Imaginen que ayer, al estilo Cospedal, el principal opositor de Villar, presidente de la Federación Española de Fútbol o el responsable de deportes y aspirante a Secretario de Estado en la Materia del principal partido de la oposición, montase una rueda de prensa nada más terminar el partido o al día siguiente, para decir aquello de que ya se sabía. Que no se trata de las condiciones del terreno de juego ni de la mala suerte, de los tiros fallados a puerta, sino que Del Bosque no vale y que sus delanteros no tienen altura suficiente para afrontar el mundial.
Imaginen que se hiciese populismo con lo que cobran y lo que se llevarán si ganan el mundial, y eso que hablamos de personas que no han sido elegidas por sufragio universal, sino por la decisión de una única persona.
Ahora bien, traslademos eso a nuestras empresas o familias, imaginemos que por una derrota en el terreno profesional el suegro, cuñado, prima o amiga íntima de tu pareja, se ponen las botas a lo Cospedal intentando minar tu credibilidad en el que es tu terreno de juego.

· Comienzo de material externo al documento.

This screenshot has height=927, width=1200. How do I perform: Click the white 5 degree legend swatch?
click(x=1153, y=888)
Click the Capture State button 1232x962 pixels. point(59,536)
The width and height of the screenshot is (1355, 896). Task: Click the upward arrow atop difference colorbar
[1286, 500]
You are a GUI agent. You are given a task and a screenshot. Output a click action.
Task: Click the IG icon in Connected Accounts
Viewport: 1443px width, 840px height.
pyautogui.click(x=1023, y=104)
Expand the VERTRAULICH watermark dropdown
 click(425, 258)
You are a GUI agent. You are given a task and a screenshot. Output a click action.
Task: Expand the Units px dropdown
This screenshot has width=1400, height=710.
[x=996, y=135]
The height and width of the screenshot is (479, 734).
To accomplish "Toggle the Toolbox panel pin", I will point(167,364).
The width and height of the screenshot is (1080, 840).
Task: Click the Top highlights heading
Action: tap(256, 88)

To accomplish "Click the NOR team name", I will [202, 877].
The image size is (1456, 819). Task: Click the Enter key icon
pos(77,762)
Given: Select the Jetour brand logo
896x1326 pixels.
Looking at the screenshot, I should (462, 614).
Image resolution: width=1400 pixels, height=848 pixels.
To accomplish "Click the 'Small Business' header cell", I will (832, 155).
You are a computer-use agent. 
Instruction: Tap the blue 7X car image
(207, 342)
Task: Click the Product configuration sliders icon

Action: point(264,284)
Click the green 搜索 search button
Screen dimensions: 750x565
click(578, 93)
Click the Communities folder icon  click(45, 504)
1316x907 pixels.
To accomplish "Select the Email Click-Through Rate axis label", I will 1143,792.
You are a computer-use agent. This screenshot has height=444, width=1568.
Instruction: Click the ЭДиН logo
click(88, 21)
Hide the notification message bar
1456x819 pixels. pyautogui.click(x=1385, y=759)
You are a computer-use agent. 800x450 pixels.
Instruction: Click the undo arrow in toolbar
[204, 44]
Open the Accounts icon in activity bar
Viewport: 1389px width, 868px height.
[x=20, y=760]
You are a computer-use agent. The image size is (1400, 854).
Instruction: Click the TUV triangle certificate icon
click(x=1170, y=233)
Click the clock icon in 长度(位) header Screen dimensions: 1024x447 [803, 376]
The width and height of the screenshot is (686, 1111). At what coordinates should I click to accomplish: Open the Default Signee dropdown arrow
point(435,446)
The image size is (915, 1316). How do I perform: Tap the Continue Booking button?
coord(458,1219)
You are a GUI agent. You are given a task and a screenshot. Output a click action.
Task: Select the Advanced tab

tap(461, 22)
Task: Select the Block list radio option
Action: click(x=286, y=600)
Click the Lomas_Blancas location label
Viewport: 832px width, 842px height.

Al final se te quitan las ganas de todo y te divorcias, o si el caso te sucede en la empresa y un sindicato te aburre a chorradas, al final dices que se acabó, cierras y les pides a los de la reivindicación que sean ellos los que les paguen el sueldo a la plantilla que tú te vas a Marruecos, Brasil o donde haga falta, porque si no hay buen rollo no hay quien aguante.
Y ahora vamos con la madre del cordero. Ya sea de derechas o de izquierdas, con un presidente carismático o un desastre con patas. Con un tipo que ilusione o que desespere, porque siempre los habrá que lo identifiquen de una manera o de otra, qué confianza damos a un gobierno cuando vienen curvas. Creo que en España ninguna.
Me maravilla de los americanos que precisamente en los momentos difíciles hacen piña, cuando aquí a la mínima complicación tiramos de navaja albaceteña y nos lazamos a hacer sangre.
Por todo ello digo que sí a esa famosa frase de un poeta estadounidense sobre que la confianza en sí mismo es el primer secreto del éxito. Por ello creo que la roja saldrá del bache, porque cada uno de ellos sabe lo que tiene que hacer para poner en movimiento al grupo. Ahora bien, lo que no tengo muy claro es si nosotros, en nuestro mundo particular tenemos claro eso que decía Emerson sobre el éxito y si estamos dispuestos a confiar en la selección que nos gobierna y en la parte que nos toca a cada uno de nosotros, porque el mundial es una copa de la que fardamos, pero nuestra realidad es otra, y de esa es de la que vivimos.